Praying With Old People

Suddenly my self-consciousness was gone. We prayed for the church and the people that were sick or requesting prayer in the bulletin. We prayed for unity and for love, for reconciliation and the healing of old wounds. We prayed for goodness and grace, beauty and hope to rest here and in us.

Then the pastor was calling us all back to the surface. We blinked and I realised we were stilll here in the itchy pews. We grasped hands and nodded, like friends.

We went to that church with its traditional service and hymns, it’s pews sparsely populated with women wearing pantyhose for nearly a year but we never made a friend, never cracked the code of entry to tight social groups. And so we found ourselves in a different church filled with people our own age and songs we knew and flip-flops and suddenly it was easier to make a friend.
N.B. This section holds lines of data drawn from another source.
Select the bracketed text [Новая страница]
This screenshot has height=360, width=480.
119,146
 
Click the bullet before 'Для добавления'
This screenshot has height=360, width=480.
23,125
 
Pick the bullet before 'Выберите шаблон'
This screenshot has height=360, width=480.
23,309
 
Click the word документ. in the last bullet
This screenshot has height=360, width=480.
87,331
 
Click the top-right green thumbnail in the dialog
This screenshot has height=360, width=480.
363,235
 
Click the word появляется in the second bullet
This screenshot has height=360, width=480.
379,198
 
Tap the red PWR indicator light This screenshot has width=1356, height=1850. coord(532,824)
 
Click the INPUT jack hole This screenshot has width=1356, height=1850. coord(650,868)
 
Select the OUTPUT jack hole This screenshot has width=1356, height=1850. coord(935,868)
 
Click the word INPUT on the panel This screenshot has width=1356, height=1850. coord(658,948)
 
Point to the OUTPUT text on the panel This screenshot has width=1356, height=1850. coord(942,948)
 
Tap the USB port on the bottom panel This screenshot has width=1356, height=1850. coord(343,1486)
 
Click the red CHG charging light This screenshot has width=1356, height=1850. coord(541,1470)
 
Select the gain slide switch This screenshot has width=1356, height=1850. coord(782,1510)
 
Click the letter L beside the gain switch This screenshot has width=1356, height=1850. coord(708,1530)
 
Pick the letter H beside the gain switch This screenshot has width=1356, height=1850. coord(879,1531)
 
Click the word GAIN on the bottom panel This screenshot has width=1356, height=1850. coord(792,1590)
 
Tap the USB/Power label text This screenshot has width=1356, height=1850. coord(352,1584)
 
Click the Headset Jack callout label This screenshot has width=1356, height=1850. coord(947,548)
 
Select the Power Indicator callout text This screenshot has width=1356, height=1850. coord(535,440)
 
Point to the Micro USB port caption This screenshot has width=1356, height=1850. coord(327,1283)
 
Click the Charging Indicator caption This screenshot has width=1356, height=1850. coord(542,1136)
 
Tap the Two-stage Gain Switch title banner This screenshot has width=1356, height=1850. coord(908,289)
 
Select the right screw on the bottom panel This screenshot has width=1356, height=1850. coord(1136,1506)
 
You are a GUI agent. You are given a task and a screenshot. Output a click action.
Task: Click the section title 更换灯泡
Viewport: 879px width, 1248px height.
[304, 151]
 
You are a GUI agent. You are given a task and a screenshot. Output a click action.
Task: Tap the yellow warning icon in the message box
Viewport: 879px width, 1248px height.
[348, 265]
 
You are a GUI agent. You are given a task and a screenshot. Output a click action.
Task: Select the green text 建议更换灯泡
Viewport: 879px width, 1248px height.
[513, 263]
But I miss them. I miss the old people.

I am left wondering: why do we self-separate?

Maybe it’s just the natural outgrowth of our age separation all life long. We’re not an intergenerational church because nothing in our life has been intergenerational – we go to school with twenty other kids our age, we go to church and are kept in the classrooms away from the main service to eat goldfish crackers in peace, we sit in the warehouse with a trying-too-hard-to-be-cool youth pastor for another few years and then we emerge, blinking at the sun of society, and we draw to ourselves again, like to like, unable to fathom an intergenerational church life, unable to make it work, unable to translate with love the myriad of gaps yawning between us.

This church in particular had deep anger between the generations. The old people were angry with the young ones for wanting change (oh, church music…how many churches have you thus felled?) and the young ones were leaving because of “stubborn” old people that thought they owned the joint and the pastor because they paid for the carpet in 1983 and so the church was dying and oh, so tired. No one spoke the same language and eventually we got tired of trying so hard to start new there. So, like most of the other young families, we took our tinies and left for a group of people that were more like us.

On that Sunday though, I remember that when we are leaving, Waldorf said to me, “Well, that was nice to pray with you young people.”

Then he said wistfully, “I think that the young people kind of need us and we need the young people, don’t you? Because this was nice.”

It was nice. It was more than nice, I wanted to say. It was Kingdom of God, wide table set for us both and grace for just a moment and I loved it, this glimpse of what it looks like  – what it is supposed to look like – even if was just for a moment. And it was a gift.

But all I said was thank you and have a nice rest of your Sunday, sir.

What has been your experience with older generations within a church context? What can we do to look more like a family in our churches?